::: Data to use

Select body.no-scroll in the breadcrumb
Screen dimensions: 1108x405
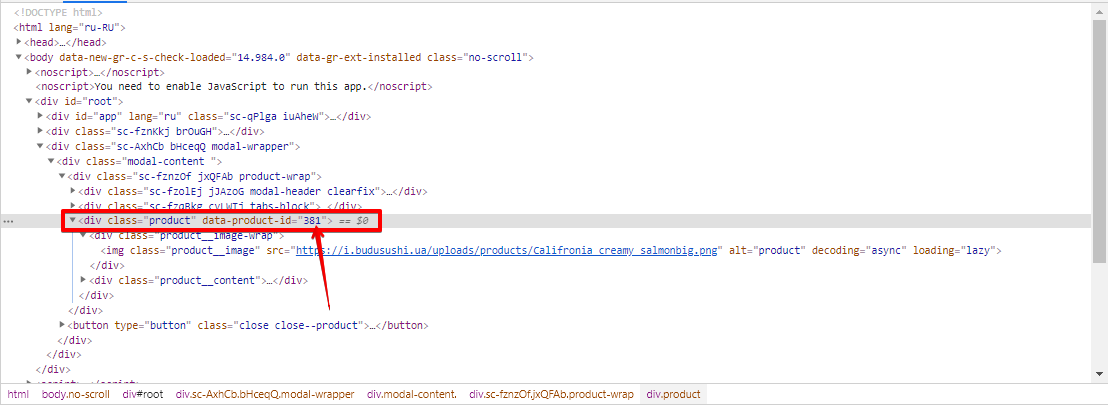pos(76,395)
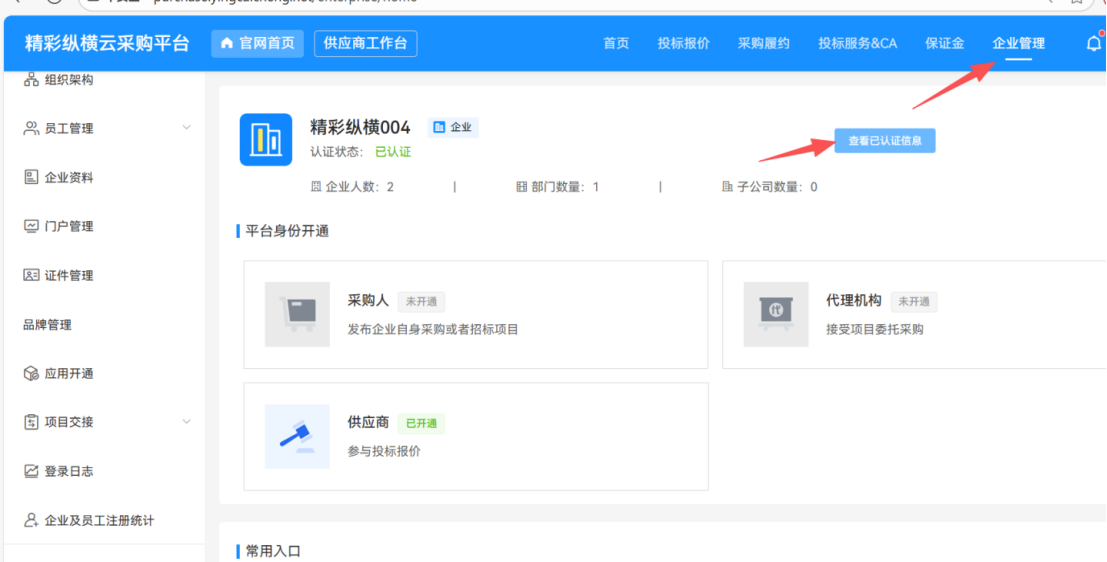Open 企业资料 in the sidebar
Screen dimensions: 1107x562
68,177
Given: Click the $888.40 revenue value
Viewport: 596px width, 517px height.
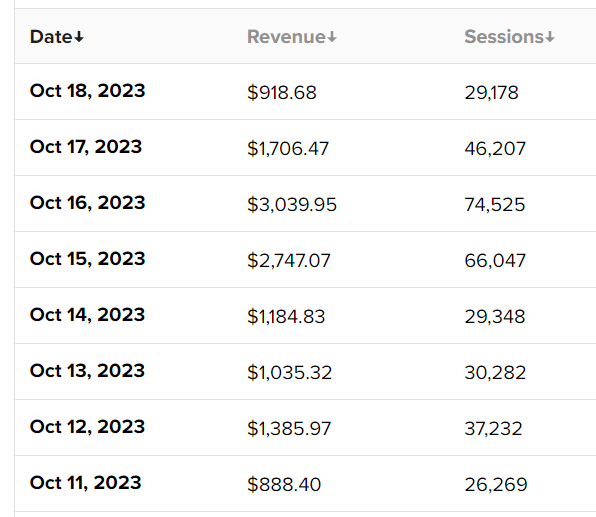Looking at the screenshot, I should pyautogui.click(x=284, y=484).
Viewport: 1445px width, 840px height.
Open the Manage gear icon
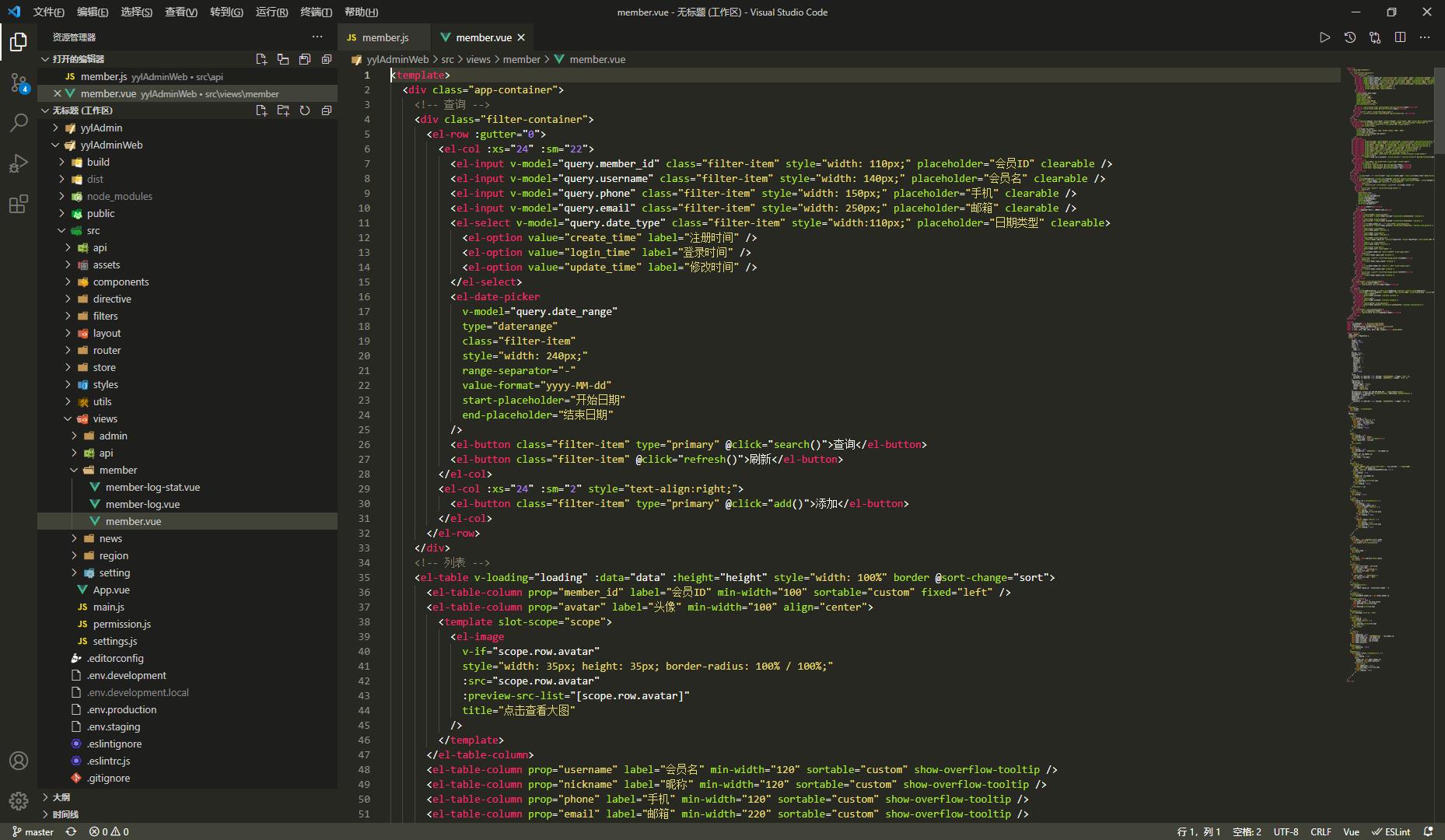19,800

::::::

| The problem |
From the first line to the last, set down the records word for word and drop the images.

| Result of this exercise |
Select body.no-scroll in the breadcrumb
Screen dimensions: 1108x405
pos(76,395)
Open 企业资料 in the sidebar
Screen dimensions: 1107x562
68,177
Given: Click the $888.40 revenue value
Viewport: 596px width, 517px height.
Looking at the screenshot, I should pyautogui.click(x=284, y=484).
Viewport: 1445px width, 840px height.
Open the Manage gear icon
19,800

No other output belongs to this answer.